[Material for this task]
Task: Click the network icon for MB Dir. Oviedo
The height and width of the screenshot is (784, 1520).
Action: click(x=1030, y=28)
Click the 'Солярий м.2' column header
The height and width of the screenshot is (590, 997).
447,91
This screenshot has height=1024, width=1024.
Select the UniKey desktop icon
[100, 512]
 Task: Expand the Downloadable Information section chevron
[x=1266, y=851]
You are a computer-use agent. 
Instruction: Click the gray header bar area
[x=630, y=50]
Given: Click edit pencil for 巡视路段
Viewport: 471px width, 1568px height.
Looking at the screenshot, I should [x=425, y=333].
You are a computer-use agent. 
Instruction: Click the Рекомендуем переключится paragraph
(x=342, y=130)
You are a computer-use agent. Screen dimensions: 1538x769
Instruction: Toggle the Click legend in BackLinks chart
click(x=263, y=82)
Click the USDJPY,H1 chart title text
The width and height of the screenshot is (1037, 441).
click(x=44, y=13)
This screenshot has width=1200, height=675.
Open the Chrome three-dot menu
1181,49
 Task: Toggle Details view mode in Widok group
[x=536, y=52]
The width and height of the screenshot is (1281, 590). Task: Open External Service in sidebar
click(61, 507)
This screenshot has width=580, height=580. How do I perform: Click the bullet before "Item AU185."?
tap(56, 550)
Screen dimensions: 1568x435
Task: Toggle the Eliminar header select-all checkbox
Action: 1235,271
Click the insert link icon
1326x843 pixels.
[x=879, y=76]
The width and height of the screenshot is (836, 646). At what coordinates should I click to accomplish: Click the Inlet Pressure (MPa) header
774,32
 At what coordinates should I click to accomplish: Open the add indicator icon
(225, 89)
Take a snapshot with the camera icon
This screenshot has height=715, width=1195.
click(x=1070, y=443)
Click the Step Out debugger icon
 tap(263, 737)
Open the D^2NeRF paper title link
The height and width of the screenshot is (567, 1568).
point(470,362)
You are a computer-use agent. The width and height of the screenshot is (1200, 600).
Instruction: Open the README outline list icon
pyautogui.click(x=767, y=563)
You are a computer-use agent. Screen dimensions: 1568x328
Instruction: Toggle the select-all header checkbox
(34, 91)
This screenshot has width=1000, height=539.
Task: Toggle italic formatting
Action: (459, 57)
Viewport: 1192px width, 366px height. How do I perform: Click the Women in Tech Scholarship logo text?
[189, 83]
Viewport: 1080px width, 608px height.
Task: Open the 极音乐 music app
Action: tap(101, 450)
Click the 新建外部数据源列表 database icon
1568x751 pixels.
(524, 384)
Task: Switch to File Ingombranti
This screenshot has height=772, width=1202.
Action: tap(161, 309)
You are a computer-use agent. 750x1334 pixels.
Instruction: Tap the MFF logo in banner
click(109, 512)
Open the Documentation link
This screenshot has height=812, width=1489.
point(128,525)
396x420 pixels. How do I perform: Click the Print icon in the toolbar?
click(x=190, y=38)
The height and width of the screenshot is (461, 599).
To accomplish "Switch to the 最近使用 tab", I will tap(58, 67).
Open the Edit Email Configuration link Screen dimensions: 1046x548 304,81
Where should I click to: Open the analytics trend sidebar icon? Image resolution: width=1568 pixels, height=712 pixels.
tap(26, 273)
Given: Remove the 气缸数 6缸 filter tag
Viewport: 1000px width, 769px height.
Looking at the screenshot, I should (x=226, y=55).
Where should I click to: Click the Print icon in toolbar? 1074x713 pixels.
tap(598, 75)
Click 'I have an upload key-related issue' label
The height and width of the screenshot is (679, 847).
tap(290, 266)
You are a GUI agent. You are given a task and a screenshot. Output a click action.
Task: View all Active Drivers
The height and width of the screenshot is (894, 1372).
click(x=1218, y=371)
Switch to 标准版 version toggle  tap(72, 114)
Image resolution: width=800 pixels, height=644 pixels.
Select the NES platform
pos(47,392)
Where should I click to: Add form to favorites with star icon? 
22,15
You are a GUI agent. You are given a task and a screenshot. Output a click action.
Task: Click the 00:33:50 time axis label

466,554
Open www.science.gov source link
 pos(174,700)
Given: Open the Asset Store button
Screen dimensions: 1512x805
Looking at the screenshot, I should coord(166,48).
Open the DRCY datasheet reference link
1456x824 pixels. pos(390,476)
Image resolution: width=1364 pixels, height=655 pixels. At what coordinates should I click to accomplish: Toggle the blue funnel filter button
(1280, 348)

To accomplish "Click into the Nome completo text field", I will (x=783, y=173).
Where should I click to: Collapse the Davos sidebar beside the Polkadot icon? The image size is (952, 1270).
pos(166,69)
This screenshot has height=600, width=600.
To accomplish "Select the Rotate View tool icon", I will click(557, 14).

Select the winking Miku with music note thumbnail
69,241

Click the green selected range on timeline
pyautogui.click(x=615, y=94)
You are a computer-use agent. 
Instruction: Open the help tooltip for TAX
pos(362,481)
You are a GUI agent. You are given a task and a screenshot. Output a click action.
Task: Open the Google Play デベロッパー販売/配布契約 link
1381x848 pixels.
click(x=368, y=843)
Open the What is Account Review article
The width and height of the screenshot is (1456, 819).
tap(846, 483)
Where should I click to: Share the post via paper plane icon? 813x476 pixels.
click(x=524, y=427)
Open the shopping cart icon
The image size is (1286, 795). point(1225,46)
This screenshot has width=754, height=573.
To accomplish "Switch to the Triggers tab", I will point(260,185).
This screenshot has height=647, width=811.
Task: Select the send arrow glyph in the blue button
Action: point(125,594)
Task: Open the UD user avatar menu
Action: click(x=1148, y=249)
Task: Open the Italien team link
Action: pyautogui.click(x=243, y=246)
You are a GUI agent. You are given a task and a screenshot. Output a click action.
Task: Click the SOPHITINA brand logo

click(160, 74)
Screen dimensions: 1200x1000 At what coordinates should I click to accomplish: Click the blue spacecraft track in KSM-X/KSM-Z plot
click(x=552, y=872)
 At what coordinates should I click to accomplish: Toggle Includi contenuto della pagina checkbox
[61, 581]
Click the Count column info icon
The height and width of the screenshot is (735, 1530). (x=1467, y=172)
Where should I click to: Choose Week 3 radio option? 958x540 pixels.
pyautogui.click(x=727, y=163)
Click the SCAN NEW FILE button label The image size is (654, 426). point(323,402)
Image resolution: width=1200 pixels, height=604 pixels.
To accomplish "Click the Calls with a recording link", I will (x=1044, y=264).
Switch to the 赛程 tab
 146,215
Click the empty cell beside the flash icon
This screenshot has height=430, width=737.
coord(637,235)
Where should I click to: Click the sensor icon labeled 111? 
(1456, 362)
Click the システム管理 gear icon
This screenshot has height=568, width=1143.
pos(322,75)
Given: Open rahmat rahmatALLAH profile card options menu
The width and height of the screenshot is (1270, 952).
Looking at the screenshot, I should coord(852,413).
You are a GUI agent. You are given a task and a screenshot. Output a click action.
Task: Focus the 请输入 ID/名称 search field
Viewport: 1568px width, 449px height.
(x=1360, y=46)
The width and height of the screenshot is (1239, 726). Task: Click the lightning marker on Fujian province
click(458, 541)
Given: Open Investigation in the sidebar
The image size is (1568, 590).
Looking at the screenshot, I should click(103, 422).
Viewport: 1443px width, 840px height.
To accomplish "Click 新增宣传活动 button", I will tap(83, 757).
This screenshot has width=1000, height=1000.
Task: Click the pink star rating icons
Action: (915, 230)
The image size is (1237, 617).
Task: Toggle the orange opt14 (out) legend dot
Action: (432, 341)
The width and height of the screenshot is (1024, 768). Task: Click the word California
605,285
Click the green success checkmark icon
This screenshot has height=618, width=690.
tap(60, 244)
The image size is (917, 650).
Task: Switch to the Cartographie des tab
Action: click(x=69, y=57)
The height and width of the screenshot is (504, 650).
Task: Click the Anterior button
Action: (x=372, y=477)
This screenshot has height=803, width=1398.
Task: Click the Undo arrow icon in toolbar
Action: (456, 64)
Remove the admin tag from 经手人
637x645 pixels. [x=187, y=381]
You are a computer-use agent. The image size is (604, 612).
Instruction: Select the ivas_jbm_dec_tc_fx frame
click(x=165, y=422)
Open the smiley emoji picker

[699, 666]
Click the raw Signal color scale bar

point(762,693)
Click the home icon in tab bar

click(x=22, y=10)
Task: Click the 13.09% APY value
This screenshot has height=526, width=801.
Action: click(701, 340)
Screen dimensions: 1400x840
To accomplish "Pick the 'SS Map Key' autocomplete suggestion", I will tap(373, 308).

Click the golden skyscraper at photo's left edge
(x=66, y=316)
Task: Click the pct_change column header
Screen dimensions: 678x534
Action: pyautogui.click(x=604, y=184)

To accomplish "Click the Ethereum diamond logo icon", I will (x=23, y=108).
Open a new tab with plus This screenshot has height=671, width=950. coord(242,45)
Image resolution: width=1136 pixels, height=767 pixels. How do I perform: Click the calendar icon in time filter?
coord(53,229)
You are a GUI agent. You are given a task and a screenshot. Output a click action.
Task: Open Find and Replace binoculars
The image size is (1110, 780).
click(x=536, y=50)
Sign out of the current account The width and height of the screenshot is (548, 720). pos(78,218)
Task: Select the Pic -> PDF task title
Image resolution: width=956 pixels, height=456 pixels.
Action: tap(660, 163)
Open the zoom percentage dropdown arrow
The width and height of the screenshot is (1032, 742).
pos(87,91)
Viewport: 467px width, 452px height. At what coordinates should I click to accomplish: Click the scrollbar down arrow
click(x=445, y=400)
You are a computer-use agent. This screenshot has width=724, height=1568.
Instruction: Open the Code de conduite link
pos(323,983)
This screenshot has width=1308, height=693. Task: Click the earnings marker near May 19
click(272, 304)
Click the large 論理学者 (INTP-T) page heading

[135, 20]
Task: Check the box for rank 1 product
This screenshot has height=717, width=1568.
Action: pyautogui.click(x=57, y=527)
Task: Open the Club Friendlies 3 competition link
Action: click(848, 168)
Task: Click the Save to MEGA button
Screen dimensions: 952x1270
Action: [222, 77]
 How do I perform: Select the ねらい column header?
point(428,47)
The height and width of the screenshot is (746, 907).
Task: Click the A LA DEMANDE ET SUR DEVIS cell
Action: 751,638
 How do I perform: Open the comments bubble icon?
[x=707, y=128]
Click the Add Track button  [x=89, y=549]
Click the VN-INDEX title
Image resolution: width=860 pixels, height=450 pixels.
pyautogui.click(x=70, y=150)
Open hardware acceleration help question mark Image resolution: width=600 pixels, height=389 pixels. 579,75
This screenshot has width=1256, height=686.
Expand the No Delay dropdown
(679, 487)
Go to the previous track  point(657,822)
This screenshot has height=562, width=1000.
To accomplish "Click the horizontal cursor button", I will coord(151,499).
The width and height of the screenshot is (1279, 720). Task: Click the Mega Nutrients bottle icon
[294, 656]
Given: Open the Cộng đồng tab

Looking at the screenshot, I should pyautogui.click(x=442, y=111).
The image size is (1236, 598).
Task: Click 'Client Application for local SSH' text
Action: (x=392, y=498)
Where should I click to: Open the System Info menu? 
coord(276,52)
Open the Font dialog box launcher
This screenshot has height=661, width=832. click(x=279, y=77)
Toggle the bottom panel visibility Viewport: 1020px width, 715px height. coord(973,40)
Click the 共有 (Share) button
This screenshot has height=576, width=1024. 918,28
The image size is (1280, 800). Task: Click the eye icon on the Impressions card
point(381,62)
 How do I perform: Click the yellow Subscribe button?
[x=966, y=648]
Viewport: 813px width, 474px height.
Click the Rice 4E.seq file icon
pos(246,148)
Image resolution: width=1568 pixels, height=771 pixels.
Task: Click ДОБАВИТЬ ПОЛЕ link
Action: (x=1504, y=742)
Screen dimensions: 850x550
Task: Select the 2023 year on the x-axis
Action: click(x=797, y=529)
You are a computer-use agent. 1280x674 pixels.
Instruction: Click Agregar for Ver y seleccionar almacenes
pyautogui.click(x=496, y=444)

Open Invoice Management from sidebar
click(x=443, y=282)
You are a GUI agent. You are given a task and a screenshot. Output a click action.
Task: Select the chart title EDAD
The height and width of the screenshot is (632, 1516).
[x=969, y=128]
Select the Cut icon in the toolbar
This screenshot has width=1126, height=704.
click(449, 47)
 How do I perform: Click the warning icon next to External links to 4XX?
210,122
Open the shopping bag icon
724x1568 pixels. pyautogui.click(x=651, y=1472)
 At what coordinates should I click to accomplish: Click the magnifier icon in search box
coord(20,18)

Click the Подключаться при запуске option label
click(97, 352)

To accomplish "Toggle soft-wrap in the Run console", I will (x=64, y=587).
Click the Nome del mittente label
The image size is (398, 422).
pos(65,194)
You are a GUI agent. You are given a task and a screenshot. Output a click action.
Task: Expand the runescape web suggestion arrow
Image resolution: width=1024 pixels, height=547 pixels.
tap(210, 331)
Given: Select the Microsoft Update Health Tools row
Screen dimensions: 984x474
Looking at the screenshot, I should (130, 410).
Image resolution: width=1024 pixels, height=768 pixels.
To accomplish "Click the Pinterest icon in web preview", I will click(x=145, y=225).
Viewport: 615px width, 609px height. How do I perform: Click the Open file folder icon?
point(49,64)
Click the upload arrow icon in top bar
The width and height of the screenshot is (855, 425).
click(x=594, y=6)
[/Material for this task]
Would you repeat, exactly and with nothing added, every line from the line containing "Given: Select the" through the last line of the records above?

__Response to this task__.
Given: Select the Microsoft Update Health Tools row
Screen dimensions: 984x474
Looking at the screenshot, I should (130, 410).
Image resolution: width=1024 pixels, height=768 pixels.
To accomplish "Click the Pinterest icon in web preview", I will click(x=145, y=225).
Viewport: 615px width, 609px height. How do I perform: Click the Open file folder icon?
point(49,64)
Click the upload arrow icon in top bar
The width and height of the screenshot is (855, 425).
click(x=594, y=6)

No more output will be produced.